▶ [Dataset records]
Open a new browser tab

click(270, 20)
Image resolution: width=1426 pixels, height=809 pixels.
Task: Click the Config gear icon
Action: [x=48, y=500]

==

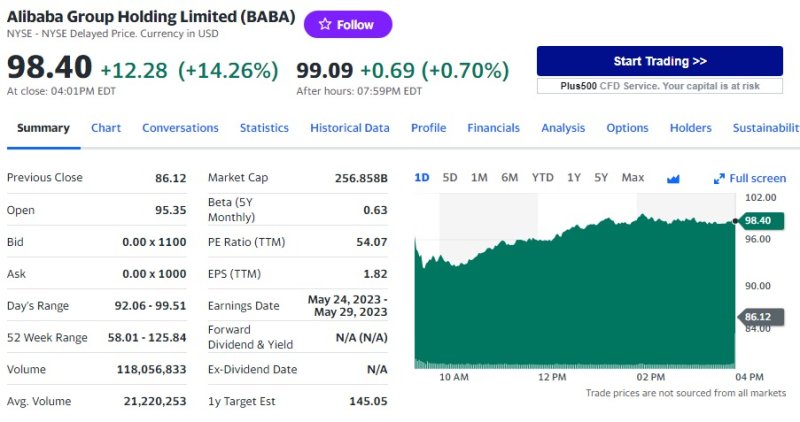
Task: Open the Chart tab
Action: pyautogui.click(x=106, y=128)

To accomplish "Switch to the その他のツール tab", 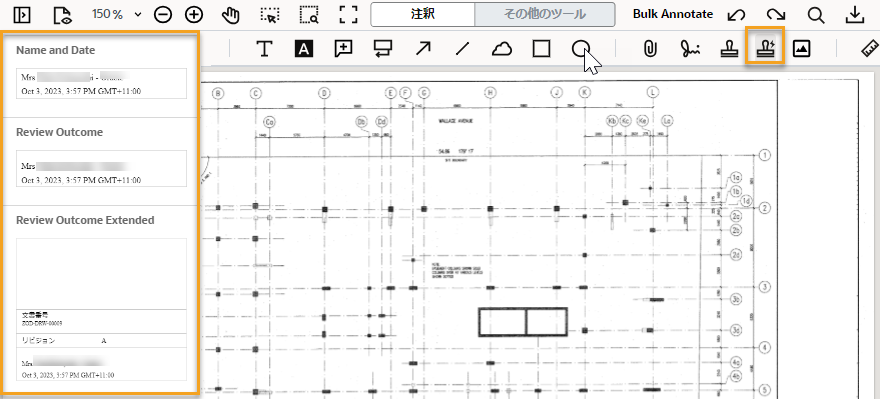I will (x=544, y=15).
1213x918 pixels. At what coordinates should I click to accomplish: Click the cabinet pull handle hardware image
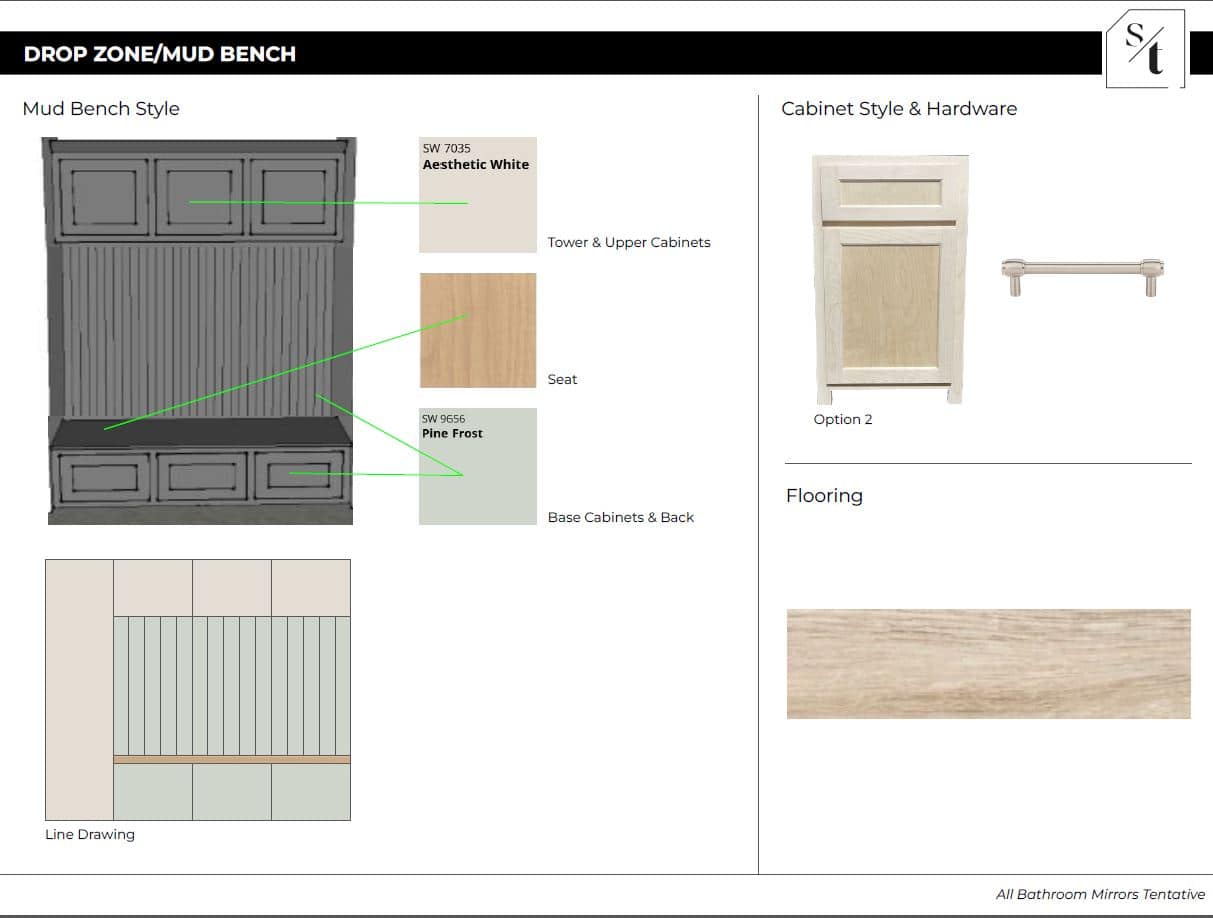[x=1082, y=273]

* * *

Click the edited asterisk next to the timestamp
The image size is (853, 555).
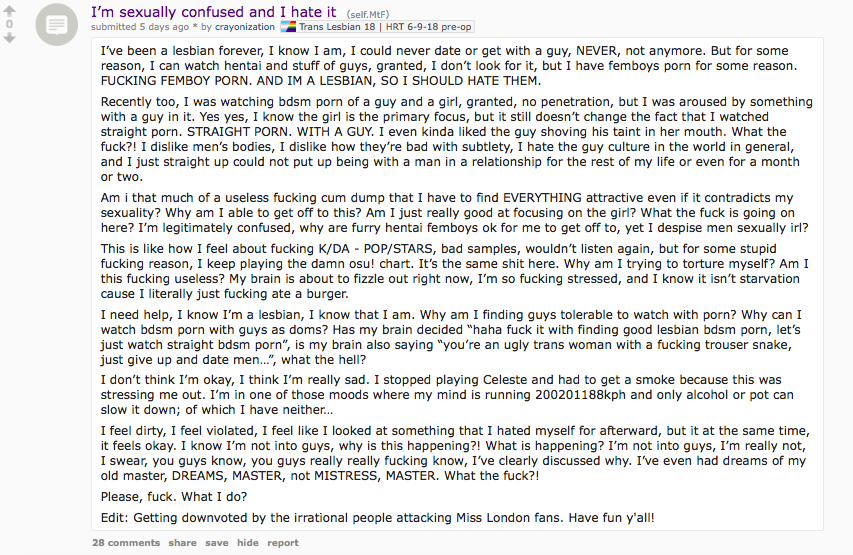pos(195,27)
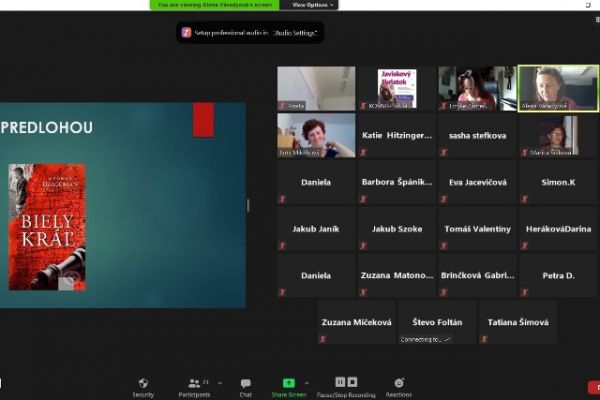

▶ [Task]
Put the material starting at the line containing "Click the edited" and ending at the line containing "pos(195,27)" into a numbered list, omitting blank lines. Leave the pictures out.

▶ [The response]
1. Click the edited asterisk next to the timestamp
2. The image size is (853, 555).
3. pos(195,27)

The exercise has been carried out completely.